The OPC Foundation, the standards organization that was the catalyst for the 318, is now enforcing new IP rules to protect its members and end users. The organization has determined that the OPC specs do not infringe on the 318 patent, which pertains to moving data from a PLC into a spreadsheet via direct memory. Nevertheless, OPC representatives understand why manufacturers have been quick to settle with Solaia.
"Customers settle because by the time they figure out if it makes sense legally they can't defend themselves. It's just cheaper to settle," says Tom Burke, OPC Foundation president and executive director.
When a member joins OPC -- or any standards body for that matter -- they sign an agreement that says the things being developed and contributed are part of a working technical group and become the property of the organization. There are loopholes, however. "We've always had an IP policy," Burke says, "but it wasn't sufficient in terms of holding things up in court. It was more of an honor system. Now, we are putting a whole process into place to start being the collector of IP and the reference for our members." Burke says the guidelines surrounding control of IP by the foundation will be tough.
OPC's formalization of its approach to IP comes at a time of significant growth in patent activity.
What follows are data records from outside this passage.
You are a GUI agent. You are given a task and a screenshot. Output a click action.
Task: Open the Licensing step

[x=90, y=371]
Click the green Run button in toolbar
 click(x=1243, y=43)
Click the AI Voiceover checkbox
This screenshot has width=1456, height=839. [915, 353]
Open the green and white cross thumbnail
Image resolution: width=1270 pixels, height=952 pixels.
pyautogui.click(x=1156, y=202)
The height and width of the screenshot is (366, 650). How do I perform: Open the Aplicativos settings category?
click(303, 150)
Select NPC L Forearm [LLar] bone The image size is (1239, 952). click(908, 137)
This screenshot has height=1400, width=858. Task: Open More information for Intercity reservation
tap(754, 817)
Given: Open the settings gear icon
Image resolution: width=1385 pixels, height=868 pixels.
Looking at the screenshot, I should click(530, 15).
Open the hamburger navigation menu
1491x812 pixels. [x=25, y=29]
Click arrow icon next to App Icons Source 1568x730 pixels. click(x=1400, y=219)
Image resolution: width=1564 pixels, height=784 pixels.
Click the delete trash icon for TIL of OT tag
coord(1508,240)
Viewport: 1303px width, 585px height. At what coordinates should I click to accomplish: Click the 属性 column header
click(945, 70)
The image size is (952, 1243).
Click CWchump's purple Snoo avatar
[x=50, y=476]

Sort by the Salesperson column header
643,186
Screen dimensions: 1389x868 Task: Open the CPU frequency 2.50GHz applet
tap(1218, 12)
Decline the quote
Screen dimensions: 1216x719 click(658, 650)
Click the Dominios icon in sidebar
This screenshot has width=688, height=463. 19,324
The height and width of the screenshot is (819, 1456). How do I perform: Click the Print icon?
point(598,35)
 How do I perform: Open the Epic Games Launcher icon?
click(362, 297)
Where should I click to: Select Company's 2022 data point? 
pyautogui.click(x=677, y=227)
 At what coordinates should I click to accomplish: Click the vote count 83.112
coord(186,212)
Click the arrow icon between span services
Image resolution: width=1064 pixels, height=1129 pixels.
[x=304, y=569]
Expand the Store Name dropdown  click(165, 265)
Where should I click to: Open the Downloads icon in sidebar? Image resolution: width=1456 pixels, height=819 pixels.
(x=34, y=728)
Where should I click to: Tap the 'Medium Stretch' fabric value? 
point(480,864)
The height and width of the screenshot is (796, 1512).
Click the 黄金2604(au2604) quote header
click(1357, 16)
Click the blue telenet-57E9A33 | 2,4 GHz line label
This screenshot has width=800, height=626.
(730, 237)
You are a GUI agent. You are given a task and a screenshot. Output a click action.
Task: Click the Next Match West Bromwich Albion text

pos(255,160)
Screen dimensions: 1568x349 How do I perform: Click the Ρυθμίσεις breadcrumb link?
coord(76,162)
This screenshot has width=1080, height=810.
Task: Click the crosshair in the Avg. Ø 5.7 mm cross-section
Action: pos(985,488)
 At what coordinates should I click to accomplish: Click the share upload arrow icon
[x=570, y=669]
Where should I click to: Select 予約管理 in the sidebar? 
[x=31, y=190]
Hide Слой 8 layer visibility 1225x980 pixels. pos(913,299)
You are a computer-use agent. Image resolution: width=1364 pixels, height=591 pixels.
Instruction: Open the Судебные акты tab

The number of patents issued in the United States annually has more than tripled over the past two decades, according to a Wall Street Journal report.
The patent office will grant a patent on anything that is new (cannot be found anywhere else), useful (meaning operable) and non-obvious (subject to interpretation by patent office examiners who review prior art).
These definitions provide enough leeway so that even ideas without an existing prototype can be patentable if they meet these criteria, says John Cronin, chairman and managing director of ipCapital Group Inc. (Williston, VT), an IP strategy consulting firm. The criteria stem from the mid-'80s when there was a growing concern that America was losing its edge in innovation as competition from Japanese companies intensified. As a result, Congress relaxed the patent laws.
A BAD RAP
"Because IP is an exclusionary right, it is often viewed negatively," says Cronin. "But it is really just another business tool." Cronin holds 100 patents of his own, granted during his years working at IBM.
IBM, renowned in the industry as the master of the patent formula, in January released 500 patents royalty-free to the software developer community. According to reports, the move was made by the U.S. patent leader to encourage other companies to unlock patent portfolios in order to support technology innovation.
Cronin says it was a great thing for IBM to do to help the industry grow. On the other hand, he doesn't see patent protection as something that will strangle innovation. "I think we'll see the reverse. If someone gets a patent in your market space, and you don't want to be [stepping] on that, you have to be innovative to get around it."
Similarly, it seems, manufacturers will need innovative defense mechanisms to protect their companies from IP litigation. Of course, it's always best to get legal counsel before doing anything, but the bottom line for manufacturers purchasing technology is that someone else's IP is not necessarily your responsibility. "Don't forget, if you are an end user that bought a product and you are sued for infringement, [the vendor] has an obligation to defend you," says Sunstein.
Even individuals -- seeking that close shave -- should be protected. So don't worry men, because in the case of Gillette and Energizer the court ruled that Gillette's 777 covered only a three-bladed razor -- not the four blade the companies were squabbling over. So your beards and your wallets are safe.